Она продолжает листать «Памятку уцелевшим». Там написано:
«Городами правят уличные банды из собак разных мастей и пород».
Лили читает дальше:
«Не зная усталости и пощады, они готовы растерзать любого».
Лили читает и этот кусок текста:
«С пеной в пасти, голодные и худые, способные развить скорость гепарда и догнать любой автомобиль».
– Что это? – спрашивает Лили. – Отрывок из романа? Что значит «с пеной в пасти»?
Я слышу «РАЗРЯД!» и чувствую, как по телу проходят электрические волны, я чувствую, как сердце готовится выпрыгнуть из грудной клетки – так выглядит смерть изнутри. Ничего в ней нет приятного.
Я слышу «РАЗРЯД!» и оказываюсь рядом с Виктором.
На этот раз мы встречаемся в парке аттракционов. Слова Виктора, его доброжелательный тон заглушают крики людей, проносящихся мимо нас на «Смертельной Кобре» или «Скоростном Гигантском Лифте».
Виктор улыбается и протягивает мне намотанное на пластиковую трубочку облако розовой ваты. Я киваю:
– Спасибо.
Виктор говорит:
– Не нужно меня благодарить. Это мне дали на входе в парк.
Я говорю, что рад встретиться на нейтральной территории. Говорю:
– За это спасибо.
Виктор спрашивает, рассказал ли я кому-нибудь о болезни. Говорю:
– Нет. А ты рассказал кому-нибудь, что я болен?
Виктор отвечает:
– Мы не имеем права сообщать о диагнозе пациентов. Ни родственникам. Ни работодателям. Но рано или поздно люди должны узнать. Так тебе будет легче пережить это.
Виктор откусывает от облака сладкой ваты.

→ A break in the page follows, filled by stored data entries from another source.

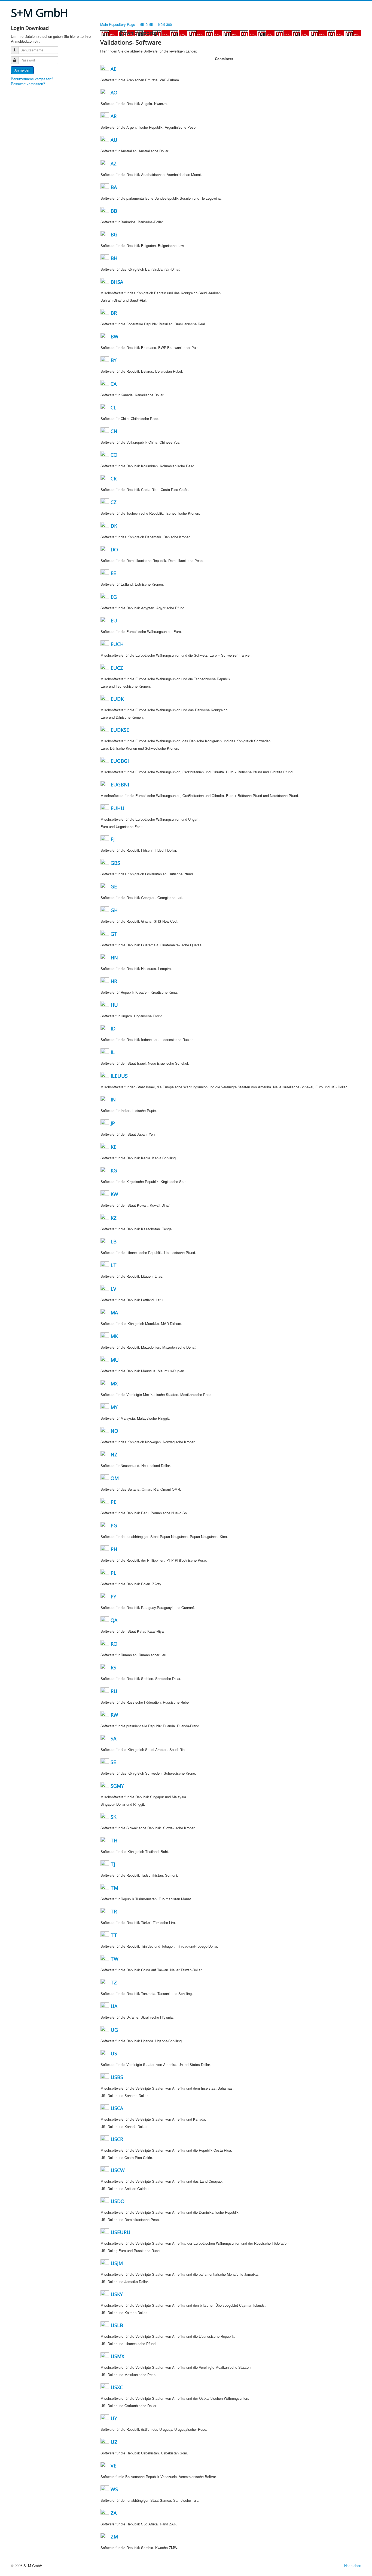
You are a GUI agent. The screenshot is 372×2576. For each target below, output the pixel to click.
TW (114, 1959)
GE (114, 886)
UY (114, 2418)
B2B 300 (165, 24)
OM (115, 1478)
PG (114, 1525)
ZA (114, 2513)
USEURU (120, 2232)
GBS (115, 863)
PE (113, 1502)
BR (114, 313)
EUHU (117, 808)
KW (114, 1194)
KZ (114, 1218)
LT (114, 1265)
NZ (114, 1454)
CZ (114, 502)
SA (113, 1738)
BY (114, 360)
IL (113, 1052)
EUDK (117, 699)
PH (114, 1549)
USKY (117, 2294)
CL (113, 407)
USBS (117, 2077)
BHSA (117, 282)
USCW (118, 2170)
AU (114, 140)
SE (113, 1762)
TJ (113, 1864)
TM (114, 1888)
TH (114, 1840)
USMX (117, 2356)
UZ (114, 2442)
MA (114, 1312)
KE (113, 1147)
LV (113, 1289)
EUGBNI (120, 784)
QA (114, 1620)
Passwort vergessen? (28, 83)
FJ (113, 839)
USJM (117, 2263)
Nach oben (352, 2565)
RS (113, 1667)
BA (114, 187)
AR (114, 116)
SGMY (117, 1786)
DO (114, 549)
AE (113, 69)
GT (114, 934)
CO (114, 455)
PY (113, 1596)
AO (114, 92)
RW (114, 1715)
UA (114, 2006)
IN (113, 1099)
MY (114, 1407)
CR (114, 478)
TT (114, 1935)
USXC (117, 2387)
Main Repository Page (117, 24)
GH (114, 910)
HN (114, 957)
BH (114, 258)
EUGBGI (120, 761)
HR (114, 981)
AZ (114, 163)
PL (113, 1573)
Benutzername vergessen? (32, 78)
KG (114, 1170)
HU (114, 1005)
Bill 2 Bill (147, 24)
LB (114, 1241)
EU (114, 620)
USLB (117, 2325)
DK (114, 526)
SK (113, 1817)
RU (114, 1691)
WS (114, 2489)
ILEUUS (119, 1076)
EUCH (117, 644)
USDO (117, 2201)
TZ (114, 1982)
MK (114, 1336)
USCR (117, 2139)
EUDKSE (120, 730)
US (114, 2053)
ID (113, 1028)
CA (114, 384)
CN (114, 431)
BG (114, 234)
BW (114, 336)
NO (114, 1431)
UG (114, 2030)
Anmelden (22, 70)
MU (115, 1360)
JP (113, 1123)
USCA (117, 2108)
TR (114, 1911)
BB (114, 211)
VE (113, 2465)
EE (113, 573)
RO (114, 1644)
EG (114, 597)
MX (114, 1383)
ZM (114, 2536)
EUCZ (117, 668)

На его отполированных белоснежных зубах остаются розовые разводы, как следы от помады:
– У тебя есть родственники?
Он интересуется:
– Кто твой начальник? Чем ты занимаешься?
То есть как я зарабатываю на жизнь.
Мы проходим мимо рекламного плаката. Он зазывает нас в сырную лавку, которая так и называется: «Сырная лавка». Парень с плаката раздет до трусов, он сидит в гигантском кресле, сотканном из моцареллы, горгонзолы и эмментальского сыра – вся спинка изуродована круглыми отверстиями, парень сидит на куске огромного сырного айсберга, свой нос он демонстративно закрывает большой деревянной прищепкой.